Are Your Thoughts Accurate?

Our ability to think is one of our greatest assets. Our depth of thought and free ability to do so is an amazing ability. Our ability to think can lead us to success and freedom but it can also trap us and enslave us. Our internal thought processes can be an asset but our thinking can also lead us astray from seeing the world as it really is.

A good example of this can be found in athletics. Specifically related to how an athlete evaluates his/her ability, performance, and results. Gary Mack, in his book Mind Gym, titles one of his chapters “the Mirror Test”. In this chapter he talks about the importance of having a clear conscience and giving ones all no matter the circumstances. For all levels of athletes, competing with a clear conscience and awareness of ones own responsibilities, level of intensity, pureness of focus, and motivationn is key to living well.

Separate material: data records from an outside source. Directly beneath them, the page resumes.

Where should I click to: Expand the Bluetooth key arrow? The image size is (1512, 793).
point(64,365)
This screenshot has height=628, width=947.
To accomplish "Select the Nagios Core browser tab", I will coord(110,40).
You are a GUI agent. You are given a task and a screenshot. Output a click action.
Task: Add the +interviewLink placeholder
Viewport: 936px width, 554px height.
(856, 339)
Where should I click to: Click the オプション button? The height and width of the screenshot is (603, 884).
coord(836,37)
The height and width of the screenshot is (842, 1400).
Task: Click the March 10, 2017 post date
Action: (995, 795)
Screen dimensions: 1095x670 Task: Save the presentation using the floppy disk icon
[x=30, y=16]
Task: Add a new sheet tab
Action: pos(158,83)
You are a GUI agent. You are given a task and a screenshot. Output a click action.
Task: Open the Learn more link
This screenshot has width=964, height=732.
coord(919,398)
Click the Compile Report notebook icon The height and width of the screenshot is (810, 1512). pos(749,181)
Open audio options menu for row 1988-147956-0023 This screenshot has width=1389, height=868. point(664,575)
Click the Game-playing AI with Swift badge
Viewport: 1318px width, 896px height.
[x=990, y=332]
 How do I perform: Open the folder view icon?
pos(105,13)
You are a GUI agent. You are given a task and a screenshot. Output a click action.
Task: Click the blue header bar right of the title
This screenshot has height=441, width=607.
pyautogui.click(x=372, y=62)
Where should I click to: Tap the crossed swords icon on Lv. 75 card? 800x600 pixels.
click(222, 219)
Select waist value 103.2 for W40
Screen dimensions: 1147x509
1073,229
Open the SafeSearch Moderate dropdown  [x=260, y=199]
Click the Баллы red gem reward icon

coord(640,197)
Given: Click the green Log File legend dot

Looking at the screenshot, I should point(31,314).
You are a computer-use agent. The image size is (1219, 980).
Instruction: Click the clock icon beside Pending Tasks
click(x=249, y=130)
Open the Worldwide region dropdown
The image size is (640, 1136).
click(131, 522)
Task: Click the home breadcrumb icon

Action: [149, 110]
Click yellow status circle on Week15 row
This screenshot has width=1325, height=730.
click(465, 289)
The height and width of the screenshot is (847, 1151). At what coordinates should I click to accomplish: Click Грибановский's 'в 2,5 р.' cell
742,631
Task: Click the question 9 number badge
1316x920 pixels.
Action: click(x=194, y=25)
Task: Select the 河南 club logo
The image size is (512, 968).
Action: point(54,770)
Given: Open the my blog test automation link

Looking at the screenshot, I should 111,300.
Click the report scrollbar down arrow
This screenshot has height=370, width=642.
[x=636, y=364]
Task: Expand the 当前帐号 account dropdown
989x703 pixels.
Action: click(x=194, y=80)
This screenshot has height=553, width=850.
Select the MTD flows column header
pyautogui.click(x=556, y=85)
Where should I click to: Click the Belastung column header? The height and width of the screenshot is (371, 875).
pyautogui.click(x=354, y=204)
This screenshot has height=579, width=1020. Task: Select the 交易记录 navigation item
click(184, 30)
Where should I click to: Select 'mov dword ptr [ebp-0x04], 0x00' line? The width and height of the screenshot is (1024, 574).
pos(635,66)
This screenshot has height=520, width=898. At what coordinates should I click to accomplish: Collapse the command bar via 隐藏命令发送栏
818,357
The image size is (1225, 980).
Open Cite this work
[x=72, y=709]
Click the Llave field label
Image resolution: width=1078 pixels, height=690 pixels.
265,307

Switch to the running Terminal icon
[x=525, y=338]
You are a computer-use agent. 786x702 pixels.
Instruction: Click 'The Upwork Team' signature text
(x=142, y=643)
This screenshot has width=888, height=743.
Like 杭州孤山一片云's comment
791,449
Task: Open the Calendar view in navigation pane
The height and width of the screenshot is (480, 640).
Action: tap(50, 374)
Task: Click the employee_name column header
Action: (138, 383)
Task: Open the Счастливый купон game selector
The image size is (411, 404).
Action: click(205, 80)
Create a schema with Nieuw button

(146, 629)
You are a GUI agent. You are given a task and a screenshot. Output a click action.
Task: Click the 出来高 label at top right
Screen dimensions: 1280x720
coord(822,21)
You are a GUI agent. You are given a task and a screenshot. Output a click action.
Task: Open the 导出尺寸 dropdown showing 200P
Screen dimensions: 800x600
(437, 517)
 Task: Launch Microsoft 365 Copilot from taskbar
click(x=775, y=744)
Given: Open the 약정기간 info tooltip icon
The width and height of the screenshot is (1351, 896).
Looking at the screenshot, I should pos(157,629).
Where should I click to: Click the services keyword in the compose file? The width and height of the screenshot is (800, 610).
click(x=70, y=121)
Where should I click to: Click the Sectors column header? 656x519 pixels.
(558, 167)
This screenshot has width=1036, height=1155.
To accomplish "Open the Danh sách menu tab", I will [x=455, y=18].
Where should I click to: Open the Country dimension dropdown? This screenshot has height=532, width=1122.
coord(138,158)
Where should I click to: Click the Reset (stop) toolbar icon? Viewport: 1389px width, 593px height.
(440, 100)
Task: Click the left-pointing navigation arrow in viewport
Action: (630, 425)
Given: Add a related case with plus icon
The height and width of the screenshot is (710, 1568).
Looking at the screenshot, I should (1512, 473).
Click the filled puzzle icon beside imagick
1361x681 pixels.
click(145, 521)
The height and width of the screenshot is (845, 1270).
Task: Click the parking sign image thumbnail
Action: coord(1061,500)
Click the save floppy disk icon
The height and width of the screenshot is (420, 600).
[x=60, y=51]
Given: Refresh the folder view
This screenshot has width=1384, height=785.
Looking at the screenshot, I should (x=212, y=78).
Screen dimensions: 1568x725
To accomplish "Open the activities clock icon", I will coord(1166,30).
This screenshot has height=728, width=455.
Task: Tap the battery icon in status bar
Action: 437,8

It is this reason that Mack makes the statement “all that matters is if you can look in the mirror and honestly tell the person you see there that you’ve done your best.” At the start and end of each day this test can and should be a part of an athletes routine. Comparing oneself to others as well as to a standard of excellence can prove fatal. For an athlete, success is found in evaluating oneself to who that person was before the practice, competition, or training session. Accurate analysis will lead to success but improper thinking can lead to downfall. Improper thinking of a performance level will not lead to something good. Mack’s discussion in his book on thinking is quite helpful. It is important to think rightly and evaluate yourself accurately.  

To sum up his chapter he says this, “Success comes form the peace of mind of knowing you did your very best on and off the field as a player and as a person.” No matter the situation, a player has to give it his/her all and fight, not just for the win but for the opportunity to look themselves in the mirror and see how hard they worked. An athlete who looks themselves in the mirror doesn’t allow their thoughts to falsely effect their life. “all that matters is if you can look in the mirror and honestly tell the person you see there that you’ve done your best.”

Giving your best is what matters in competition and in life. If you have really given your best then that is a success, however not giving your best and believing you did can cause problems. Looking in the mirror and seeing the truth accurately is the only way to live. 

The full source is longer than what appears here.